(Stored data entries)
=====

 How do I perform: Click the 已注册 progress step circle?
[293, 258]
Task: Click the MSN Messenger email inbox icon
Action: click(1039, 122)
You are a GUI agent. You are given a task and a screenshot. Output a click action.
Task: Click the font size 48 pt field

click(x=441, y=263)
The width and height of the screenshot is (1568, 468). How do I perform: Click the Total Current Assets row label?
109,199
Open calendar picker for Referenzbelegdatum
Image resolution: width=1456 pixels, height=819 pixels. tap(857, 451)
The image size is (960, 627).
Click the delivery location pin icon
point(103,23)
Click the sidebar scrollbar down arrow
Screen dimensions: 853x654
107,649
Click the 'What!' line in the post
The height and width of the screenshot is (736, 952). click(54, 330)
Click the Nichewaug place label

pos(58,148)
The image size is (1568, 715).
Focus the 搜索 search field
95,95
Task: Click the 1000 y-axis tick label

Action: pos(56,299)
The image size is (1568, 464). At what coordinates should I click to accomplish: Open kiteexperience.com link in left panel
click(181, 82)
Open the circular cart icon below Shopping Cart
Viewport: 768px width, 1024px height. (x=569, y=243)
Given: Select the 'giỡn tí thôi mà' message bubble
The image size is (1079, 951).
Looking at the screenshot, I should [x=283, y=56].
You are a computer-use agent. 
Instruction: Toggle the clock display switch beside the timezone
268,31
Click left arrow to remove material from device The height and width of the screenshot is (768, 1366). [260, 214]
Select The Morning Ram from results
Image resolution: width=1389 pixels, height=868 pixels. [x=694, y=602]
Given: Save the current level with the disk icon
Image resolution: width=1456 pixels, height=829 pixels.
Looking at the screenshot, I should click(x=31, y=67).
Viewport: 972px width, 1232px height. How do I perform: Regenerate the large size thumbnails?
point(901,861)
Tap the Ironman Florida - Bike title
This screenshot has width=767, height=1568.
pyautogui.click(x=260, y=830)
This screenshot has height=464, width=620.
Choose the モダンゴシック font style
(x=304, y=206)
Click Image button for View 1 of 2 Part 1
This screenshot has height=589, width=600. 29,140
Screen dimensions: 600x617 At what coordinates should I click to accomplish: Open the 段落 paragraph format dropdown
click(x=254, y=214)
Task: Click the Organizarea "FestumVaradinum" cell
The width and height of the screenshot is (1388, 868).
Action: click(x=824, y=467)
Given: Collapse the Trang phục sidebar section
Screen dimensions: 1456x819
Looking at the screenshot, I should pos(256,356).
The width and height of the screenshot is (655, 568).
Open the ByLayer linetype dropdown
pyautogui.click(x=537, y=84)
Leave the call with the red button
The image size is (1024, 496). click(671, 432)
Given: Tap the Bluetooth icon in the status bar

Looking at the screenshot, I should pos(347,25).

=====

* _PROBLEM TO WORK ON_
The required response is a complete, exact copy of the records.

* _PROBLEM SOLUTION_
 How do I perform: Click the 已注册 progress step circle?
[293, 258]
Task: Click the MSN Messenger email inbox icon
Action: click(1039, 122)
You are a GUI agent. You are given a task and a screenshot. Output a click action.
Task: Click the font size 48 pt field

click(x=441, y=263)
The width and height of the screenshot is (1568, 468). How do I perform: Click the Total Current Assets row label?
109,199
Open calendar picker for Referenzbelegdatum
Image resolution: width=1456 pixels, height=819 pixels. tap(857, 451)
The image size is (960, 627).
Click the delivery location pin icon
point(103,23)
Click the sidebar scrollbar down arrow
Screen dimensions: 853x654
107,649
Click the 'What!' line in the post
The height and width of the screenshot is (736, 952). click(54, 330)
Click the Nichewaug place label

pos(58,148)
The image size is (1568, 715).
Focus the 搜索 search field
95,95
Task: Click the 1000 y-axis tick label

Action: pos(56,299)
The image size is (1568, 464). At what coordinates should I click to accomplish: Open kiteexperience.com link in left panel
click(181, 82)
Open the circular cart icon below Shopping Cart
Viewport: 768px width, 1024px height. (x=569, y=243)
Given: Select the 'giỡn tí thôi mà' message bubble
The image size is (1079, 951).
Looking at the screenshot, I should [x=283, y=56].
You are a computer-use agent. 
Instruction: Toggle the clock display switch beside the timezone
268,31
Click left arrow to remove material from device The height and width of the screenshot is (768, 1366). [260, 214]
Select The Morning Ram from results
Image resolution: width=1389 pixels, height=868 pixels. [x=694, y=602]
Given: Save the current level with the disk icon
Image resolution: width=1456 pixels, height=829 pixels.
Looking at the screenshot, I should click(x=31, y=67).
Viewport: 972px width, 1232px height. How do I perform: Regenerate the large size thumbnails?
point(901,861)
Tap the Ironman Florida - Bike title
This screenshot has width=767, height=1568.
pyautogui.click(x=260, y=830)
This screenshot has height=464, width=620.
Choose the モダンゴシック font style
(x=304, y=206)
Click Image button for View 1 of 2 Part 1
This screenshot has height=589, width=600. 29,140
Screen dimensions: 600x617 At what coordinates should I click to accomplish: Open the 段落 paragraph format dropdown
click(x=254, y=214)
Task: Click the Organizarea "FestumVaradinum" cell
The width and height of the screenshot is (1388, 868).
Action: click(x=824, y=467)
Given: Collapse the Trang phục sidebar section
Screen dimensions: 1456x819
Looking at the screenshot, I should pos(256,356).
The width and height of the screenshot is (655, 568).
Open the ByLayer linetype dropdown
pyautogui.click(x=537, y=84)
Leave the call with the red button
The image size is (1024, 496). click(671, 432)
Given: Tap the Bluetooth icon in the status bar

Looking at the screenshot, I should pos(347,25).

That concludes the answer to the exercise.